Finalmente, buscando contentar a Washington, el ministro de finanzas sudafricano, Enoch Godongwana, ha confirmado que el país dará un paso atrás y se retirará temporalmente del G20 mientras esté presidido por Estados Unidos. Este es un tema del que se habló en el Foro Económico Mundial que ha tenido lugar en Davos, Suiza. Koffi Kouakou, profesor de la Escuela de Gobernanza de la Universidad de Witwatersrand, en Johannesburgo, lo ha descrito como una “decisión racional” para evitar problemas y cualquier crisis con EE. UU. La intención es reincorporarse en 2027, cuando Reino Unido cuente con la presidencia del grupo. 

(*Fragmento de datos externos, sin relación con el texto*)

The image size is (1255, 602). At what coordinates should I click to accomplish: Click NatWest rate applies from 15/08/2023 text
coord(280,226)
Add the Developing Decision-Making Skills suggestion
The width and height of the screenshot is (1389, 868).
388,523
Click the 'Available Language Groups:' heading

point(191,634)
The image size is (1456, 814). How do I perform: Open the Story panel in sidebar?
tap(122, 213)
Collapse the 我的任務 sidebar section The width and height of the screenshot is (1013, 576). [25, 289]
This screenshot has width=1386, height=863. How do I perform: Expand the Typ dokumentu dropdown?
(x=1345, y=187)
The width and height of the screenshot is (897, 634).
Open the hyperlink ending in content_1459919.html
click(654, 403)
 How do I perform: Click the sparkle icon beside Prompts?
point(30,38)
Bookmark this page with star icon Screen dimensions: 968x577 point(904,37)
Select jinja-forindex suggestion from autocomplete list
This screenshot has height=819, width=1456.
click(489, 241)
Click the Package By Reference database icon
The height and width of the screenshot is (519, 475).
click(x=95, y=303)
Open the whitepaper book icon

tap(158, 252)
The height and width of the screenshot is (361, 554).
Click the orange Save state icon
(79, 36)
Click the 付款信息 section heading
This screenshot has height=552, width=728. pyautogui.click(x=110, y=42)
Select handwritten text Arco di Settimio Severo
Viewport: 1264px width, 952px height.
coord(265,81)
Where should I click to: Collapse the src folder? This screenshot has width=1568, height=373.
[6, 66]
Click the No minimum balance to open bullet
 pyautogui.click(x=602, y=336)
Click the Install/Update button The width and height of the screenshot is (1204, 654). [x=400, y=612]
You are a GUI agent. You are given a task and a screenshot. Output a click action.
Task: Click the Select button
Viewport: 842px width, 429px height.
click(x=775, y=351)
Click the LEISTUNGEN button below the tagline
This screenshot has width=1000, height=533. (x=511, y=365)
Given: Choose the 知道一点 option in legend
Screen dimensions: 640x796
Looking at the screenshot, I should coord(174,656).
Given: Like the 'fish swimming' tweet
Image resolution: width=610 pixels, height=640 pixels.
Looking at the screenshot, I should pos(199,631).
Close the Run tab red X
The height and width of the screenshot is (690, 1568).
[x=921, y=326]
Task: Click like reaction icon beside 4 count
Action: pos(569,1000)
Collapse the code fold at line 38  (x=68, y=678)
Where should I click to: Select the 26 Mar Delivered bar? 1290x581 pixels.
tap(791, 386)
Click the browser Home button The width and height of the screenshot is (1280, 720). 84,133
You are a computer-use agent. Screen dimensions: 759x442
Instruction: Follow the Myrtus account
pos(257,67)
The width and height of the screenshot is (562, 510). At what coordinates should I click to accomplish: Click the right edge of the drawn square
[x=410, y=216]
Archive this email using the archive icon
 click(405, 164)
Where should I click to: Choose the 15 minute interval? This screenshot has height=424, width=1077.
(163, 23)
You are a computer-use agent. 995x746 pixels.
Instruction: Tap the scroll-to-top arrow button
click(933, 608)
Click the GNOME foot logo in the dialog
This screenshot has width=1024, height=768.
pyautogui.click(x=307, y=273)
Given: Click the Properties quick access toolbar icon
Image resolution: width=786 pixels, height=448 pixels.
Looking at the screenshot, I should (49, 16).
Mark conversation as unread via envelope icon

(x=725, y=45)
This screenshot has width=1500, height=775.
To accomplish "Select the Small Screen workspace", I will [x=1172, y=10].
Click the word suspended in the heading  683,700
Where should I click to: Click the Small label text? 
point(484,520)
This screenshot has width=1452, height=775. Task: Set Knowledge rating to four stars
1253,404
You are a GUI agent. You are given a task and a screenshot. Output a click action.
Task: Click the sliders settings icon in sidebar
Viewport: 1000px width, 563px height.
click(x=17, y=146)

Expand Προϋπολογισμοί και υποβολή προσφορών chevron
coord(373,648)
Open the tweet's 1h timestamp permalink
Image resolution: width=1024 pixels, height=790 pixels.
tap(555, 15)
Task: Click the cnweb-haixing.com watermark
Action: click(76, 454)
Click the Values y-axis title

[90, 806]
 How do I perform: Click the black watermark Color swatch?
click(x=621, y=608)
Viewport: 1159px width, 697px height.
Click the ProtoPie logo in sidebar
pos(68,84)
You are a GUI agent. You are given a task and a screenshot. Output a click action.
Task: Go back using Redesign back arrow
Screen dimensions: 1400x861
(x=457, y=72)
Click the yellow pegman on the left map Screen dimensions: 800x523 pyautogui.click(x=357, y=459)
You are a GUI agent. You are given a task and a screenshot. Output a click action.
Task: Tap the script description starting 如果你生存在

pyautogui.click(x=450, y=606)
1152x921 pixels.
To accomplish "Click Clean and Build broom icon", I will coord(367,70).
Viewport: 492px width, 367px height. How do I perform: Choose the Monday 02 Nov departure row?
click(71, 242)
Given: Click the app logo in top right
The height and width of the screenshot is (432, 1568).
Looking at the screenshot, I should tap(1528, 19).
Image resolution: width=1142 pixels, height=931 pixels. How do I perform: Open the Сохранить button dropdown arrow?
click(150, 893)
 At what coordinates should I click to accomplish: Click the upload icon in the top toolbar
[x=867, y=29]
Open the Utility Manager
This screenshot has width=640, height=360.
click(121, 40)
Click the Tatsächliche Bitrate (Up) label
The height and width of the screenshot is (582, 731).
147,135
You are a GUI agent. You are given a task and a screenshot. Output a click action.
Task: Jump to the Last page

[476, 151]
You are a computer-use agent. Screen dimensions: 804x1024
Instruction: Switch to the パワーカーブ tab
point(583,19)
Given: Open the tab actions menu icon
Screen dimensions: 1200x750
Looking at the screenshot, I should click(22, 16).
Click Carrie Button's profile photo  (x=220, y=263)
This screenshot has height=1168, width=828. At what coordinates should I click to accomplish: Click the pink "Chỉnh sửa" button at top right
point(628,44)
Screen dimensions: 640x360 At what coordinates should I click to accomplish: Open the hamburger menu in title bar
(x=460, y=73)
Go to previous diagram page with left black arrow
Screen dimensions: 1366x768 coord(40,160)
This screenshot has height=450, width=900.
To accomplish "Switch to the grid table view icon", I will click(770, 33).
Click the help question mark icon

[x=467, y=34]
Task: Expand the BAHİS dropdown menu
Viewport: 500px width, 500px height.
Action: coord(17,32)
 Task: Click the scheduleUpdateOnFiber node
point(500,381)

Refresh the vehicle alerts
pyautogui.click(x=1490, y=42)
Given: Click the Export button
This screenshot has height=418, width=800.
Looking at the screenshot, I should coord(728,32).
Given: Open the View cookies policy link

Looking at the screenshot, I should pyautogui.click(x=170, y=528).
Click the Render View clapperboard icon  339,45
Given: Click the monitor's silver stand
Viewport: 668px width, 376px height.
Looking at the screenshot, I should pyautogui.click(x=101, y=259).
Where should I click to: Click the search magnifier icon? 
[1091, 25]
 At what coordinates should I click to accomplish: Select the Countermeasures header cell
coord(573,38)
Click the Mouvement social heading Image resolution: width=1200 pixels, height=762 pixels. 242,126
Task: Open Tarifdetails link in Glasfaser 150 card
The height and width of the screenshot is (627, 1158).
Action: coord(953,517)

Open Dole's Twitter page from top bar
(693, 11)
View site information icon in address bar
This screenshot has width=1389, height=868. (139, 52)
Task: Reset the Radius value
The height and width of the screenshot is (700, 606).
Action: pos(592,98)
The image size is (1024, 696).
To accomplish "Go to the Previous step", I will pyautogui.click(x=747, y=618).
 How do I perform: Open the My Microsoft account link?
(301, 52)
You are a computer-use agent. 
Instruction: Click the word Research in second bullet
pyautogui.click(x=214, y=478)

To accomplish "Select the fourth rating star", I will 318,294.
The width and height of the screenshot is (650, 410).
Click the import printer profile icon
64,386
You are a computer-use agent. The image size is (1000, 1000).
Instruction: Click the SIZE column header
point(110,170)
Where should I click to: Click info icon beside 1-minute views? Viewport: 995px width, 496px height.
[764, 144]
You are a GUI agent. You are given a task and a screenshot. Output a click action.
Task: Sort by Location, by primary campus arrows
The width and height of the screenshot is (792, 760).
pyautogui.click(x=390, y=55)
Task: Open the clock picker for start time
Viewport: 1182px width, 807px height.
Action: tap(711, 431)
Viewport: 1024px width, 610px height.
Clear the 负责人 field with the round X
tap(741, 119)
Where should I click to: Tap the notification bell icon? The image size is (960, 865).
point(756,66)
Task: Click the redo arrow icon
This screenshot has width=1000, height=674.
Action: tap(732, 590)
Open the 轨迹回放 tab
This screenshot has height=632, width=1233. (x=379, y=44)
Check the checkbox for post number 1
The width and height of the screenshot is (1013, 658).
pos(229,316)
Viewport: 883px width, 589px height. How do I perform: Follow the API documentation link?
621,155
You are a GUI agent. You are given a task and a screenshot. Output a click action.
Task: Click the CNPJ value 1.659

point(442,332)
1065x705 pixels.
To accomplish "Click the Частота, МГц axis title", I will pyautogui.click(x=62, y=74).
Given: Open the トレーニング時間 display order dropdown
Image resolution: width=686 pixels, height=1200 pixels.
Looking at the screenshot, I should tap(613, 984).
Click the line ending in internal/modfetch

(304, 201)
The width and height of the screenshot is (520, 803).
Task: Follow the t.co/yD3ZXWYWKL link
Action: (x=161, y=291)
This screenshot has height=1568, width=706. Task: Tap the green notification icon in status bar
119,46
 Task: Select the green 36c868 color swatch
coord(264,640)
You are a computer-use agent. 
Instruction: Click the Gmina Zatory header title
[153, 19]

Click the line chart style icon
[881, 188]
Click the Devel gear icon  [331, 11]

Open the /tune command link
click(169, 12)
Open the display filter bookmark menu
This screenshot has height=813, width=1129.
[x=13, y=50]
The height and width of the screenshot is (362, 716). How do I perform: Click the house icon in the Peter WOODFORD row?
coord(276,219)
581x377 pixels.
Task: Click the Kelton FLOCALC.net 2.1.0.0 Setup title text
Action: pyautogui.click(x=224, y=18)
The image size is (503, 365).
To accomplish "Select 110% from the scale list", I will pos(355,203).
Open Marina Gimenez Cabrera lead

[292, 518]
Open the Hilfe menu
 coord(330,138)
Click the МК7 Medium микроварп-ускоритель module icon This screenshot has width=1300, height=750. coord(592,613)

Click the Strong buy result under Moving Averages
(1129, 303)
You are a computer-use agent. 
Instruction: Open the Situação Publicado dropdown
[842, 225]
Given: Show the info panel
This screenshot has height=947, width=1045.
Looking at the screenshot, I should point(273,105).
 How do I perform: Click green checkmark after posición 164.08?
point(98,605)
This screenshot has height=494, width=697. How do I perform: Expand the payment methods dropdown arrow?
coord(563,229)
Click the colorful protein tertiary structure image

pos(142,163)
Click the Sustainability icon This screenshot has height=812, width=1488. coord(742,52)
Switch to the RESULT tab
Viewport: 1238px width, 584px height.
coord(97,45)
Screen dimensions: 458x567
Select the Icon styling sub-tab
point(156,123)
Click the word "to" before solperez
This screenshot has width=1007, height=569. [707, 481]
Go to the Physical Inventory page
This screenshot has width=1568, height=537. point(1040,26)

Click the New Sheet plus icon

Se trata de una medida sin precedentes en la historia del G20, por lo que han surgido miedos respecto a que la ausencia del país en la cumbre afecte en la cooperación de las potencias mundiales con África, debido a que Sudáfrica es el único país africano miembro del G20. Sin embargo, Godongwana confía en que la Unión Africana (UA), que también es miembro de este grupo y estará presente este año, sea capaz de transmitir las necesidades de los africanos. Aunque se teme que la situación con Sudáfrica perjudique también en las relaciones con la UA. A pesar de esta polémica, el gobierno sudafricano ha querido dejar constancia que su país apoya y cree en el multilateralismo y la cooperación internacional.